Abstract

This dissertation is an examination of Arab and South Asian American men’s (1) experiences and perceptions of discrimination and belonging in two non-traditional immigrant destinations in the United States (U.S.) south, and (2) their performance of masculinities in response to Muslim women’s experiences with Islamophobia. I use intersectional theory, theories of race and racism, theories of gender, theories on belonging, and grounded theory to analyze 23 qualitative semi-structured interviews with Arab and South Asian men who live in one large city and one rural town in the U.S. south.
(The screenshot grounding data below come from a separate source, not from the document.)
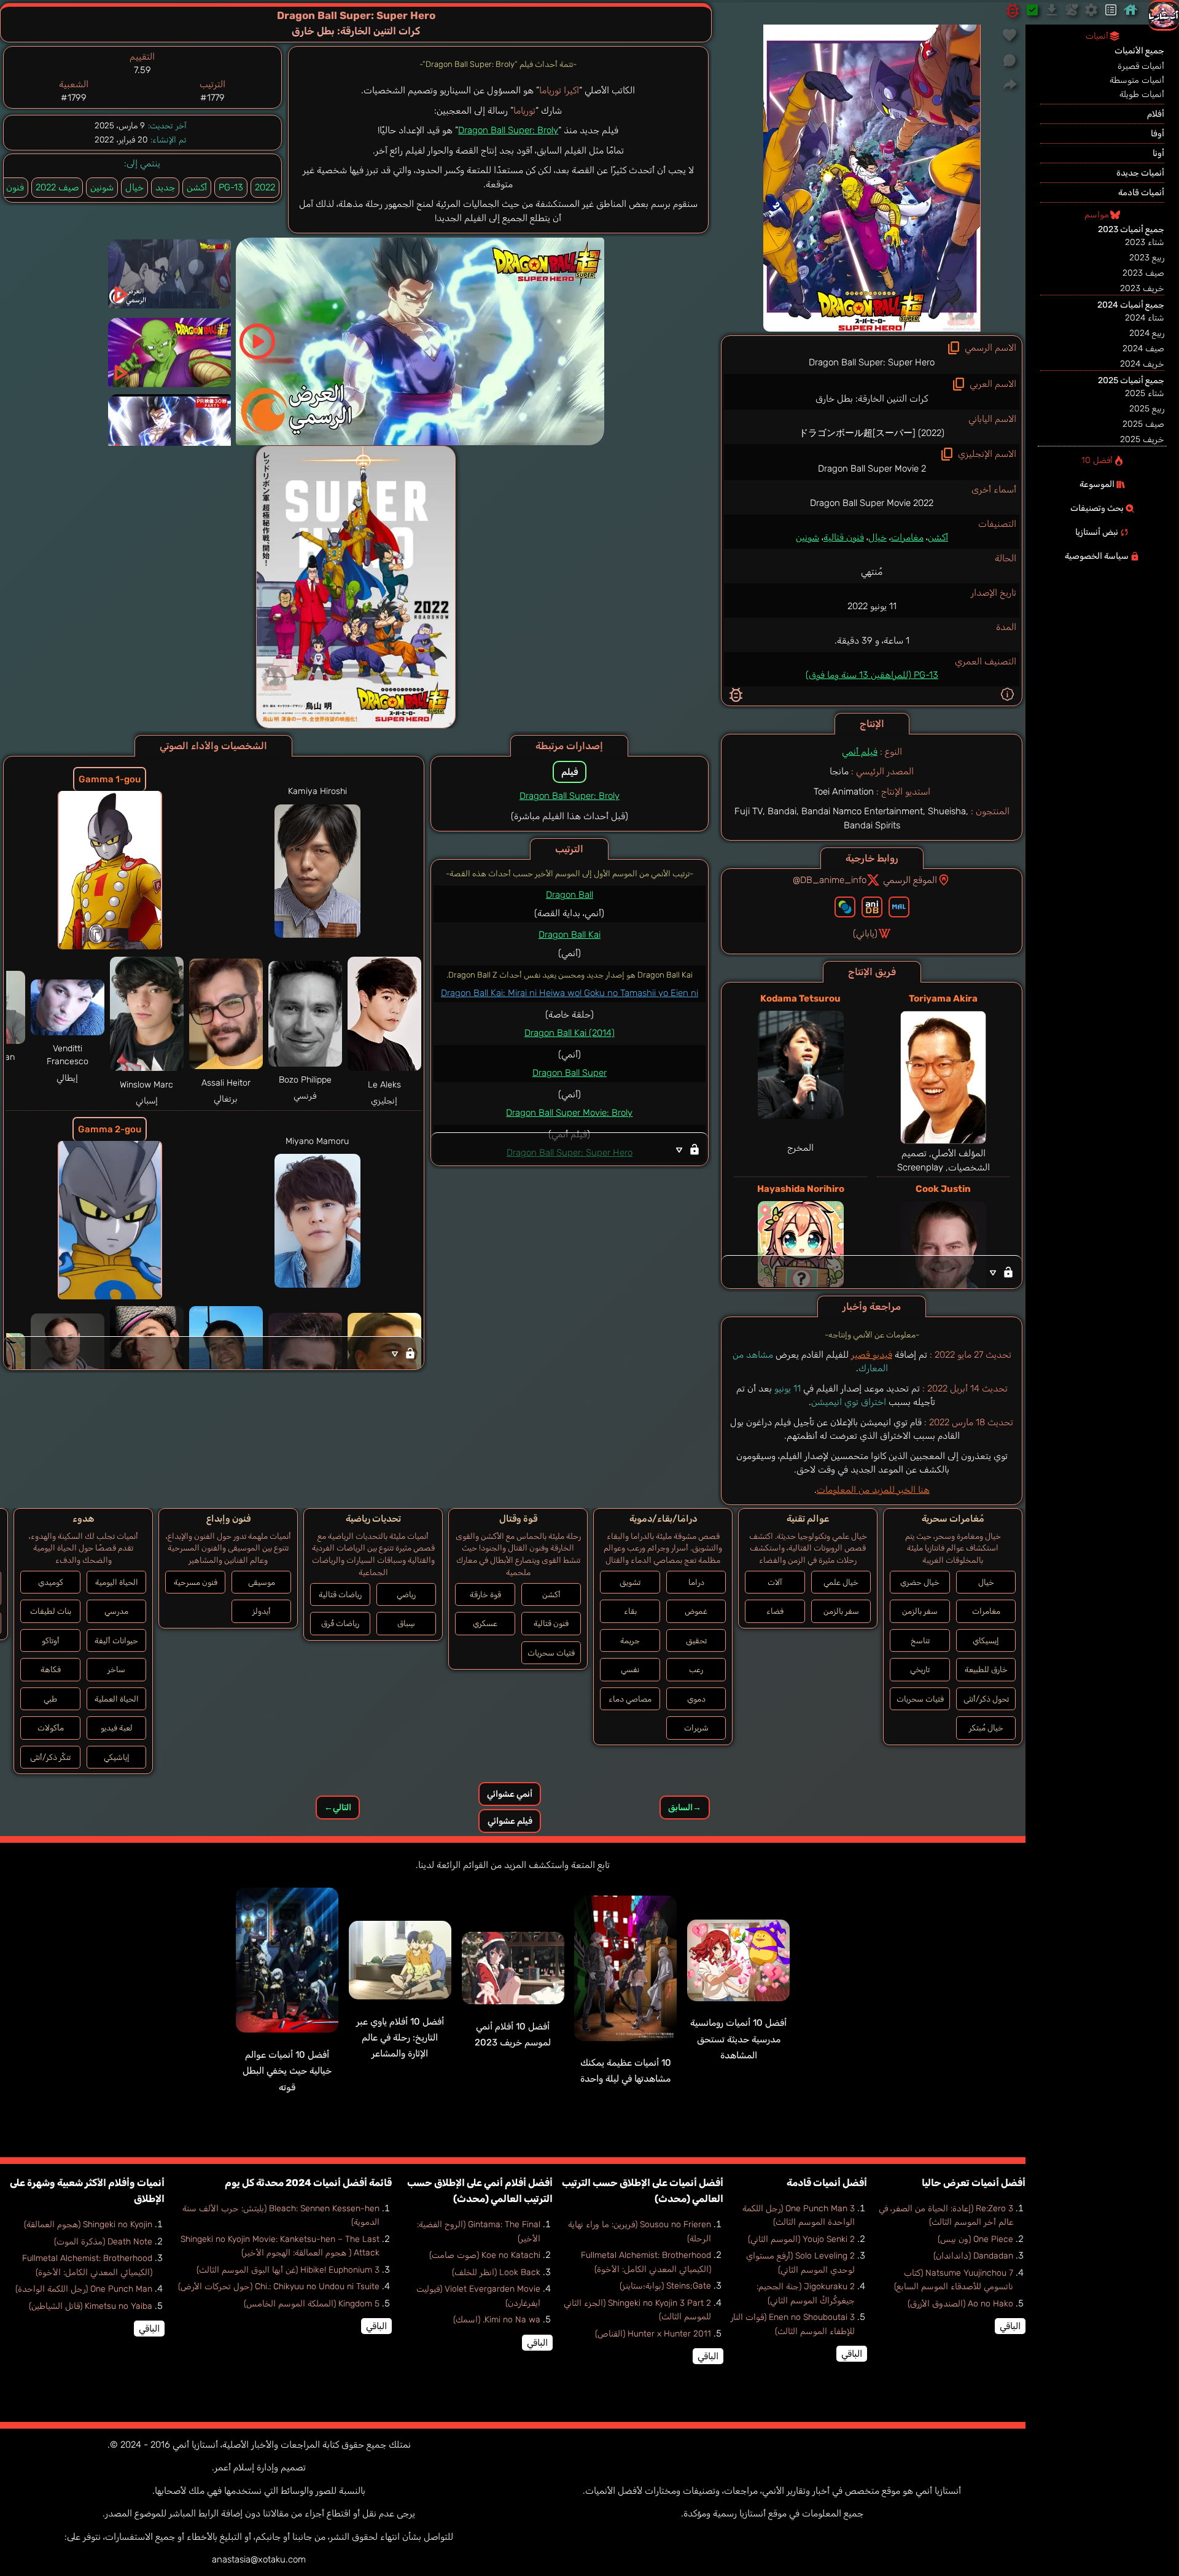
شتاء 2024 (1144, 318)
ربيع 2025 (1146, 408)
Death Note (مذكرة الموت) (103, 2241)
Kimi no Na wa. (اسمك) (496, 2319)
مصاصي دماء (630, 1698)
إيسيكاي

I find that upper-, middle-, and working-class Arab and South Asian men dismiss and downplay personal experiences with Islamophobia, despite reporting a wide-range of these experiences. Social-class position shaped how these men downplayed these experiences. I argue that these patterns have important implications for how scholars studying racism in America should address the position of intermediary racial categories—which include Arab and South Asian Americans. I also find that Arab and South Asian men performed hegemonic masculinities when women were the subjects of Islamophobic encounters or when discussing their potential experiences with Islamophobia. Interviewees reported a desire to control women in their lives to protect them from potential Islamophobic perpetrators and celebrated times when they or people that they knew physically confronted Islamophobic perpetrators who were targeting their women family members. This flatly contrasts their dismissive responses to Islamophobia committed against themselves or other men and has implications for emerging scholarship on complicit masculinities and intersectional studies of Islamophobia. Lastly, I find that upper class Arab and South Asian men reported a strong sense of belonging and connection to the community in the rural town when compared to men from the larger city and middle- and working-class men from the rural town. I found that these men had an easier time drawing on their relationships as mostly medical providers to the surrounding community as compared to other respondents without an occupational status representing privilege and status in the community.